After sliding hard on a patch of wet grass, I’ve finally had to admit it was probably time to retire a venerable pair of Doc Martens that have been my every day boot of choice for a long, long time. I don’t actually remember when i got this pair of boots. Seven to ten years ago feels like a reasonable estimate. They’re super broken in (some might say broken down) and comfortable, but coming into the frozen season walking around on slick soles is just one of those things that wouldn’t have ended well.

I’m not a shoe shopper. Open my closet and you’ll find a couple of pair of 3-hole Doc shoes and a couple of pair of 8-hole Doc boots in various colors and states of disrepair. Aside from one pair of sneakers for yard work and another for everything else, you won’t find much else on my shoe rack. It’s one of the handful of products that has ever inspired in me a sense of brand loyalty… and stretching back to the early 90s, it’s definitely the longest running.

So, thanks to a wet patch of grass, I’ve ordered myself a nice new pair – and resisted the temptation, once again, of ordering up the Made in England Oxblood Quilons.

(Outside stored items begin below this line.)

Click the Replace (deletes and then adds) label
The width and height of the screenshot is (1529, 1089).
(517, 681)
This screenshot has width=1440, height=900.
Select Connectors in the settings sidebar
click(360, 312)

Even my loyalty has its limits and I couldn’t justify the extra hundred bucks for a boot I know I intend to subject to whatever snow, salt, and ice that winter in the Mid-Atlantic can throw at it… now if they bothered to offer up a boot from Cobbs Lane in a nice distressed leather that I didn’t feel awful about beating to hell and back, I’d be happy to throw more money at fine English craftsmanship.

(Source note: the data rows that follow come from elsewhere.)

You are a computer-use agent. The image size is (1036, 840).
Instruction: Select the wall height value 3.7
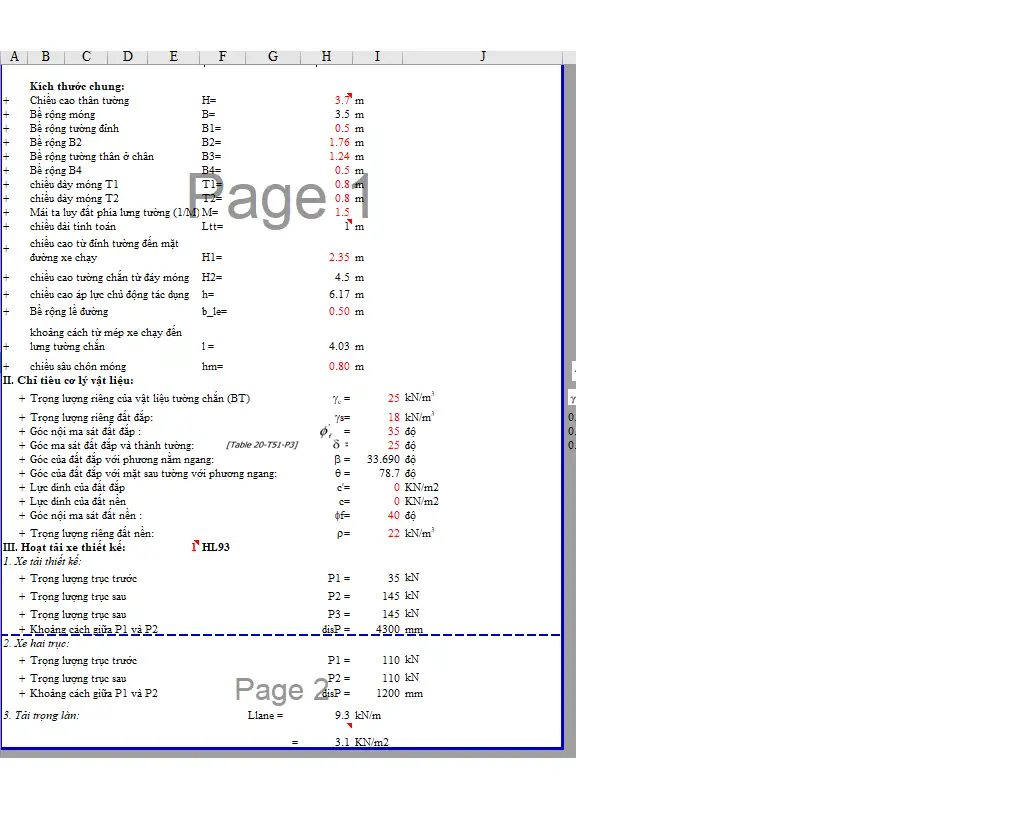point(342,101)
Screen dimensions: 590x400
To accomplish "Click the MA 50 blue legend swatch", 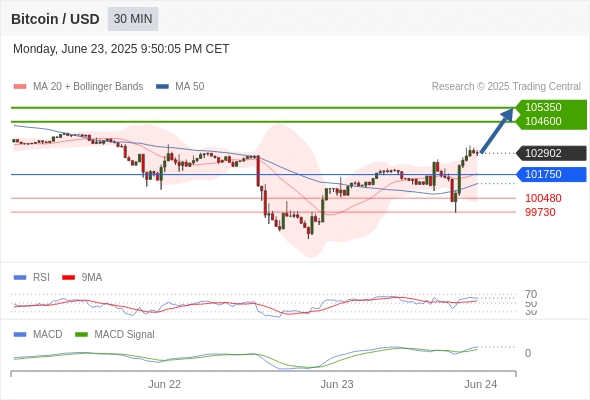I will [x=162, y=87].
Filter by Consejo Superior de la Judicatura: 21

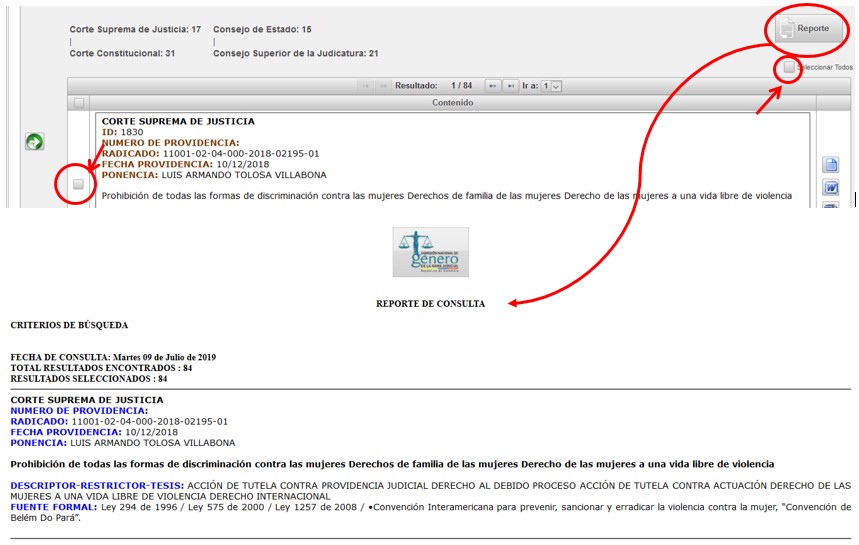click(296, 53)
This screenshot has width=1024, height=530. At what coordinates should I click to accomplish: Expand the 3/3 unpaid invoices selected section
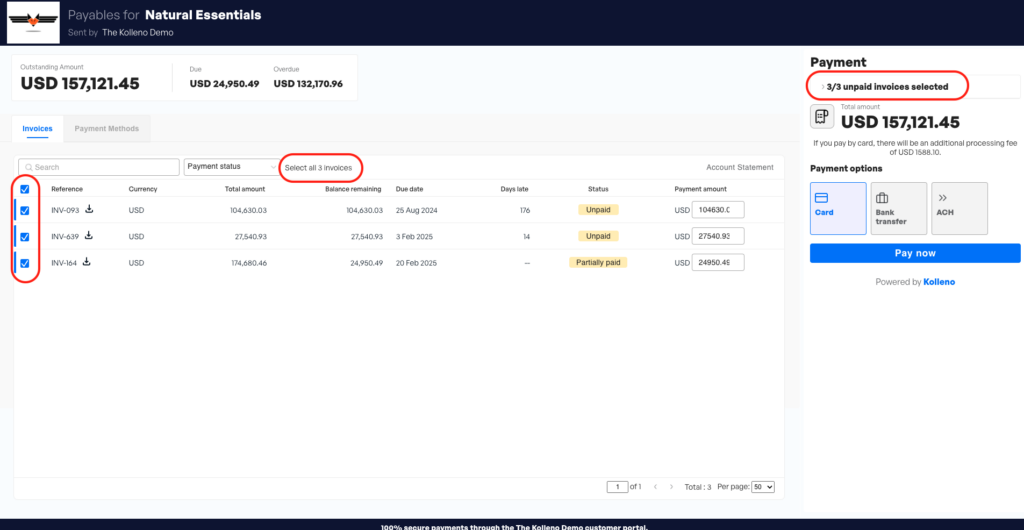tap(886, 87)
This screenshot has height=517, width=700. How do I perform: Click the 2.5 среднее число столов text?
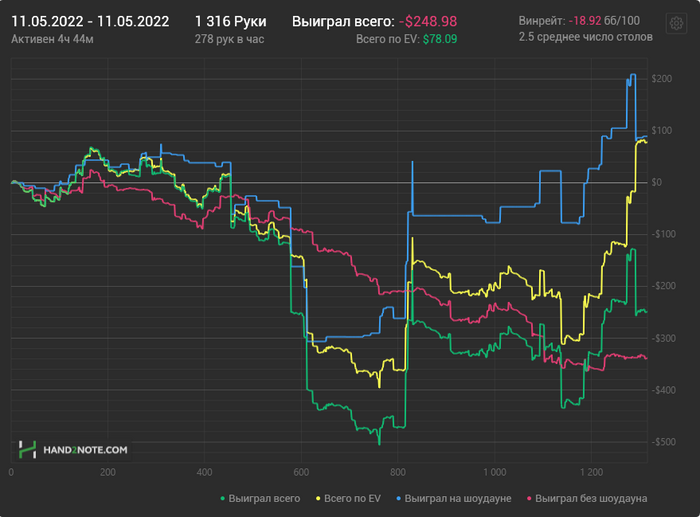click(x=585, y=37)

In a week or so I’ll be working on a new set of break-in blisters. If bleeding for your brand doesn’t show dedication, I have no idea what would. Sure, I suppose there are alternatives, but showing up at the office without my Docs would be akin to wandering around without my coffee cup. I have a brand of my own to look to in these cases.

Interrupting your regularly scheduled post for breaking news…

On Thursdays this space is almost exclusively reserved for What Annoys Jeff this Week. It’s been that way for years. This Thursday, though, I’m making an exception to policy. It’s not that the number of things that annoys me has been any less than usual this week. They’ve simply been overwhelmed by the deep and profound sense of relief I’m feeling at getting confirmation from my realtor this afternoon that I’m no longer a condo owner.

I wasn’t sure exactly what I’d feel when it was all finished. For all my snark and sarcasm, I’m a surprisingly sentimental guy when it comes down to it. I thought maybe there’d be some wistful regret at firmly closing off that last tangible connection to the version of me who existed back when the millennium was new. There’s none of that, though. The feeling really is just one of unbridled relief. It’s not what I expected, but it’s welcome.

I wish I could tell you there were exciting plans for the shekels that found their way into my pocket this afternoon. Paying off the Jeep and a few other bills, putting something back for a rainy day, and investing a bit for my long term financial health don’t make for particularly interesting reading. Maybe I should tell you I’m heading to Vegas for a four-day binge on craps, booze, hookers, and blow. If nothing else it would be suitably fine grist for the rumor mill.

Alas, whatever’s left over is all earmarked as the first tranche of funding for a long delayed bathroom renovation. It will be nice to start actually planning that one instead of continuing to just add items to the list of things I hate about the current master bath.

I promise by this time next week we’ll be back with all the annoyance that’s fit to print… and probably some that should have never been set out on paper. For now I’m just going to bask in the glow of having one giant item knocked completely off my list of things to do.